[Dataset entries]
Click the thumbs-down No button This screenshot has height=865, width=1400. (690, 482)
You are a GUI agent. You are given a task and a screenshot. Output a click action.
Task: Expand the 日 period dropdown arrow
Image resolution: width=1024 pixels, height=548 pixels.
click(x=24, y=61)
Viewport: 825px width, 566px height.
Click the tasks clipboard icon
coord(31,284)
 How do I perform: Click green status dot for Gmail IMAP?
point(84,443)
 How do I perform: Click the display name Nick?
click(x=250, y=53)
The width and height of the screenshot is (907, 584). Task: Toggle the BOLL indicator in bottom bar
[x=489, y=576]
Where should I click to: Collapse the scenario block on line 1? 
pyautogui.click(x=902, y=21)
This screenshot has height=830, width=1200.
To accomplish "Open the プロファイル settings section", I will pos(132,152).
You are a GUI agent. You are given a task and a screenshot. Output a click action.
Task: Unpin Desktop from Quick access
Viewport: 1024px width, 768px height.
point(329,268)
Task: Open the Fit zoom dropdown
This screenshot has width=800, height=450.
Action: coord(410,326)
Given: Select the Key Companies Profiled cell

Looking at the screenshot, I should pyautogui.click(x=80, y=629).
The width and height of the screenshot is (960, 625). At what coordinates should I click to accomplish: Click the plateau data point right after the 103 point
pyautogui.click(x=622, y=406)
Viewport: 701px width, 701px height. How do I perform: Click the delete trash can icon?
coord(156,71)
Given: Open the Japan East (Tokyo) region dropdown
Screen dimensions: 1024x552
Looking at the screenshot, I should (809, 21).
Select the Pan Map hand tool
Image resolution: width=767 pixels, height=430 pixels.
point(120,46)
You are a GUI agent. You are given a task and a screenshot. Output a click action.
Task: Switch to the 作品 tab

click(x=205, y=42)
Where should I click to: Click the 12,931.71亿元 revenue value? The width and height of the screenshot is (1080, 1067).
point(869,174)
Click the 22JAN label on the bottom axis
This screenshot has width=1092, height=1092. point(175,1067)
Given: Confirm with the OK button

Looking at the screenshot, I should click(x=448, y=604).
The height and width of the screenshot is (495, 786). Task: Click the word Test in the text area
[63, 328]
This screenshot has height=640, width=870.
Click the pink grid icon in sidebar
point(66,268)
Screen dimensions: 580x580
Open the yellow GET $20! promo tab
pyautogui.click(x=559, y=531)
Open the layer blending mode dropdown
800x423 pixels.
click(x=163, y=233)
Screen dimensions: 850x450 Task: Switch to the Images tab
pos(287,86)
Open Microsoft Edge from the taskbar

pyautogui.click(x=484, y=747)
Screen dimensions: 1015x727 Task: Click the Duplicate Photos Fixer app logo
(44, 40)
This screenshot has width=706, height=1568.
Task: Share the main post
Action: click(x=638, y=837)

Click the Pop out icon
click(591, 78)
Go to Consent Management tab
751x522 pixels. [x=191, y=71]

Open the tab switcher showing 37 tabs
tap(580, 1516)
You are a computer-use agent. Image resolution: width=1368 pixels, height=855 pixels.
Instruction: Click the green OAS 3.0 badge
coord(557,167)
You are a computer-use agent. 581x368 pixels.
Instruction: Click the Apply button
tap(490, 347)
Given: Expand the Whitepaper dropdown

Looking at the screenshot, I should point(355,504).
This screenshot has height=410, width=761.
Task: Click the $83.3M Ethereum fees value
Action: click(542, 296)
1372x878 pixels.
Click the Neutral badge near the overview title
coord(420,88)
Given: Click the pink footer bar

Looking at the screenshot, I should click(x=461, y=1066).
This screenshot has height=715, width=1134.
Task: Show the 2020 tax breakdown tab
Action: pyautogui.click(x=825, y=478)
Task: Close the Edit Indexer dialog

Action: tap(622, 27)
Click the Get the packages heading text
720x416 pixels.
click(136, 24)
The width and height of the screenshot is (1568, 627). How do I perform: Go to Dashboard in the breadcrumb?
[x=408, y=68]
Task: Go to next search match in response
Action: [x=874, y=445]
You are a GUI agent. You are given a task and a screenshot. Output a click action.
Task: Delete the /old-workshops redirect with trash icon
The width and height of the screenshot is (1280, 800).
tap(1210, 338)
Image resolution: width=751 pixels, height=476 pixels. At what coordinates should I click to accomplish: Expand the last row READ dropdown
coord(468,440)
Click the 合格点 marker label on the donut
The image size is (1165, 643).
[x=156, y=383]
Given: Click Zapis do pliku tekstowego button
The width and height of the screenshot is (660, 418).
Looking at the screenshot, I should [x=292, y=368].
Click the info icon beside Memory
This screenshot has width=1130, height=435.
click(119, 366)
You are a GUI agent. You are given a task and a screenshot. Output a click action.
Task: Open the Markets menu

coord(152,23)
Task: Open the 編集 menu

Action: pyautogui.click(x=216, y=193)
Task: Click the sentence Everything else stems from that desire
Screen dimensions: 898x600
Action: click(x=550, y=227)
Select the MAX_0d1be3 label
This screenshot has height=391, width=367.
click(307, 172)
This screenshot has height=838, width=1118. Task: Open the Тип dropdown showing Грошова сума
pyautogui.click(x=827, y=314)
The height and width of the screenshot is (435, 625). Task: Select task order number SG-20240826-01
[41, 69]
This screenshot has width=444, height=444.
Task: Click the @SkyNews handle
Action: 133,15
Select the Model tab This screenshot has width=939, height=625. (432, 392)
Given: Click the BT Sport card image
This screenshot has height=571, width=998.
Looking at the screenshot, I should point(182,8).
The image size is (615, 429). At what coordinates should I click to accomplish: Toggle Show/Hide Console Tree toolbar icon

Work request: Show each line of the data that contains the string "computer".

Solution below:
You are a computer-use agent. Image resolution: width=1368 pixels, height=855 pixels.
You are a computer-use agent. 581x368 pixels.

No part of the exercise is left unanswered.